La hija nos condujo a la sala y nos invitó a sentarnos en un sofá tapizado de terciopelo rojo. Sobre él colgaba una acuarela: una bahía azul salpicada de barcos blancos.

Un buró de caoba ocupaba el espacio entre dos balcones. Sobre el buró el retrato al óleo de una mujer joven, con un abanico en la mano. Era esbelta y el traje de seda gris dejaba ver los hombros desnudos.

«La belga» me aclaró Marcelina. «Don Germán se casó con una belga hija de un ingeniero de la mina, muy rubia ella. La chica se le parece un poco aunque la madre era más alta, más mujer. Como buenas, allá se andan las dos porque la chica ¡qué ángel de muchacha!»

La hija nos preguntó si queríamos tomar algo. «Una copita de jerez», dijo el padre. Y nos sirvió la copa en una bandeja ornada por un paño de encaje.

La casa olía a cera. Relucía la mesa. Brillaban los cristales, protegidos sólo en parte por un estor de hilo bordado. Por las contraventanas entornadas se filtraba la luz de julio. La penumbra invitaba al silencio o a la conversación reposada. Un piano se apoyaba en la pared del fondo. Estaba cerrado y cubierto de retratos de diferentes tamaños y marcos.

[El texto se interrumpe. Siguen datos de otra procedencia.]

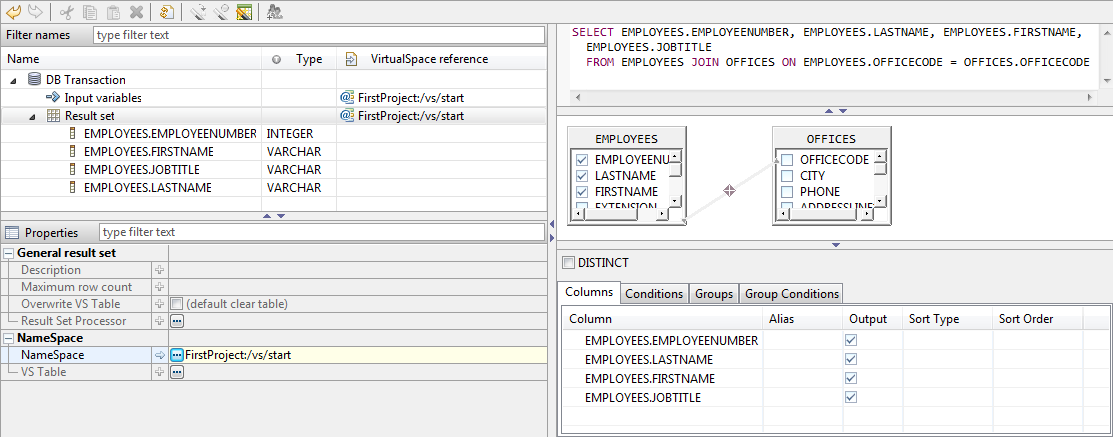
Task: Toggle the DISTINCT checkbox
Action: coord(569,263)
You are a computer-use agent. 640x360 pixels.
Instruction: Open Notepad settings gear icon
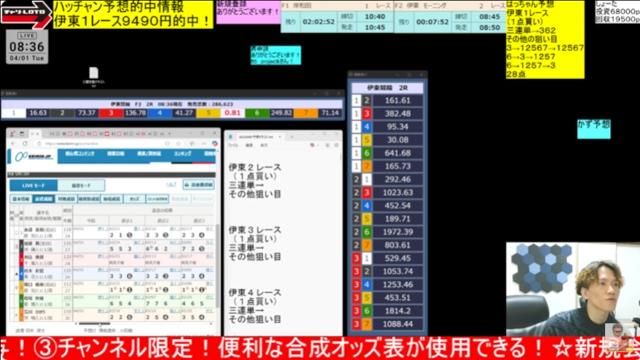coord(336,145)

«Tocaba la madre, pero la chica también toca. En la Iglesia siempre es ella la que maneja el órgano. A ella le gusta la Iglesia, a la madre también le gustaba. Al padre no, pero recibe al Cura y tienen su buena amistad y sus buenas discusiones también que lo sé yo por la criada que tienen, sobrina de mi hermana por parte de padre.»